• [DOCUMENT SECTION]

━━━

Concretly, a bit shift operator transforms a number by moving all of its bits by n positions, either left or right. Bits that falls out are forgotten; bits that "comes in" are forced to 0, except in the case of the sign extended right bit shift, in which the left-most bit preserve its value (and therefore its sign). See Wikipedia for some graphic of this.
2. Does X >> 1 equals to X / 2?
Yes, as long as the dividend is guaranteed to be positive.
More generally:
a left shift by N is equivalent to a multiplication by 2N;
a logical right shift by N is equivalent to an unsigned integer division by 2N;
an arithmetic right shift by N is equivalent to a non-integer division by 2N, rounded to integer toward negative infinity (which is also equivalent to a signed integer division by 2N for any strictly positive integer).
3. Is bit shifting faster than the equivalent artihemtic operation, at the CPU level?
Yes, it is.

━━━

Data items

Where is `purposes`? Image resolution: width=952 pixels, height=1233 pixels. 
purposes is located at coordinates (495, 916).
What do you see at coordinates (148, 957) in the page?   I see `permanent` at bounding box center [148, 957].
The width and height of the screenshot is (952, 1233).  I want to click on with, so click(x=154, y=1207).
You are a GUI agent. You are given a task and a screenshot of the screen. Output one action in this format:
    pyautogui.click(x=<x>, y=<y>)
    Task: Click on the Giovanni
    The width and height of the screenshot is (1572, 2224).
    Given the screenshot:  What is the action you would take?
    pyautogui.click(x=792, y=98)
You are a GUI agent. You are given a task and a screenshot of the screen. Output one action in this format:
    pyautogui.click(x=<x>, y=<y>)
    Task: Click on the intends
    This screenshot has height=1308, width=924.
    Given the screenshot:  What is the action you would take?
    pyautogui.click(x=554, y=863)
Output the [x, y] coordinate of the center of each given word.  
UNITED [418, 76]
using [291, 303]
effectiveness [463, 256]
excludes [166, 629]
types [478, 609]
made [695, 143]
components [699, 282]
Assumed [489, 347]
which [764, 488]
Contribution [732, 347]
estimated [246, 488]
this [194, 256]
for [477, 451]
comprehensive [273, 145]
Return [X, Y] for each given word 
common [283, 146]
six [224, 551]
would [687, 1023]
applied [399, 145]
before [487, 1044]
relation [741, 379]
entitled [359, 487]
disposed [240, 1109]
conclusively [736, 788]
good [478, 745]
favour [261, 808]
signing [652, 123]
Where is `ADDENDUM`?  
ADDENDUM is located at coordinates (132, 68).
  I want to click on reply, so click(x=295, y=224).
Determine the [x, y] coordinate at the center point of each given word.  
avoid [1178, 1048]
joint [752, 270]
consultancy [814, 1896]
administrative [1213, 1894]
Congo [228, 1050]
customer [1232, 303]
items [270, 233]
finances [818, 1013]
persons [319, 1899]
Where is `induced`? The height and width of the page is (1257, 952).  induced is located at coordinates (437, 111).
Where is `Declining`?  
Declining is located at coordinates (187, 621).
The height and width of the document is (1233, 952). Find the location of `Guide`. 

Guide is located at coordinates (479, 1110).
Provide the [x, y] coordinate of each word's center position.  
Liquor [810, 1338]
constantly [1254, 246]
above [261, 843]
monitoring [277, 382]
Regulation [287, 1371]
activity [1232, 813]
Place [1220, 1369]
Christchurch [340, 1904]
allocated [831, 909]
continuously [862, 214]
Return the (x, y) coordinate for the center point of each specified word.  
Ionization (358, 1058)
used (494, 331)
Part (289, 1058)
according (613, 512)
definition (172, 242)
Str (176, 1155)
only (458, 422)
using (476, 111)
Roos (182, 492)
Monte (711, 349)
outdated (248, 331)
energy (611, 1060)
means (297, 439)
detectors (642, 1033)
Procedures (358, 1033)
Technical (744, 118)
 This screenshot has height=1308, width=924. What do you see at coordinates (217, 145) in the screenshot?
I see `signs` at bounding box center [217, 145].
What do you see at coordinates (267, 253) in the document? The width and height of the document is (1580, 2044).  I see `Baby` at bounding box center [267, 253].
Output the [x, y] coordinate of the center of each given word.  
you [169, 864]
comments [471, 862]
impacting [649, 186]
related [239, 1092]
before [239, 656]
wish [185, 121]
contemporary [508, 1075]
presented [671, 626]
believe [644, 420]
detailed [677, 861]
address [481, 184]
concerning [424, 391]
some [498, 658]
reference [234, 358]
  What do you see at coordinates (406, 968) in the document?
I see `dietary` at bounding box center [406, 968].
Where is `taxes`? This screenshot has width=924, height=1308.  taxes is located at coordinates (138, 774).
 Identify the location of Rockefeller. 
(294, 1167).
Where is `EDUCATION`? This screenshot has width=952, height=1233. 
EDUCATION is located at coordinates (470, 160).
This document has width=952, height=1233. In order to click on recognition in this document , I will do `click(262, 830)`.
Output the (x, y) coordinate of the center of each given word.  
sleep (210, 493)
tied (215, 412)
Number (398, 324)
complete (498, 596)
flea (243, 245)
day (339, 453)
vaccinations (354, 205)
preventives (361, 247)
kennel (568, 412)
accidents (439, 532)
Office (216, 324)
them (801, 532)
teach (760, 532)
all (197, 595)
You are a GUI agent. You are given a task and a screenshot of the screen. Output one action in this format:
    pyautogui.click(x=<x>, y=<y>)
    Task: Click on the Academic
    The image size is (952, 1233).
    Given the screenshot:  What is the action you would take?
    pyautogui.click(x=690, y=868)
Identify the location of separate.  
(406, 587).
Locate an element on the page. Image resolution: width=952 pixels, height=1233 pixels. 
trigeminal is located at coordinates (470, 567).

━━━

• [PROBLEM 1]
Rewrite the paragraph beginning "Concretly, a bit shift operator" in the bit shifting text as a short bulleted list that keeps its main facts.
• [PROBLEM 2]
Write what comes next in the bit shifting text, starting after its final sentence.

• [EXERCISE OUTPUT 1]
- A bit shift operator moves all of a number's bits n positions to the left or right.
- Bits shifted out are lost.
- Bits shifted in are set to 0.
- The exception is the sign-extended right shift, where the left-most bit keeps its value and so preserves the sign.

• [EXERCISE OUTPUT 2]
First of all, we can easily assert that, at the CPU's level, bit shifting does require less work than the equivalent arithmetic operation. This is true both for multiplications and divisions, and the reason for this is simple: both integer multiplication and integer division circuitry themselves contains several bit shifters. Put otherwise: a bit shift unit represents a mere fraction of the complexity level of a multiplication or division unit. It is therefore guaranteed that less energy is required to perform a simple bit shift rather than a full arithmetic operation. Yet, in the end, unless you monitor your CPU's electric consumption or heat dissipation, I doubt that you might notice the fact that your CPU is using more energy.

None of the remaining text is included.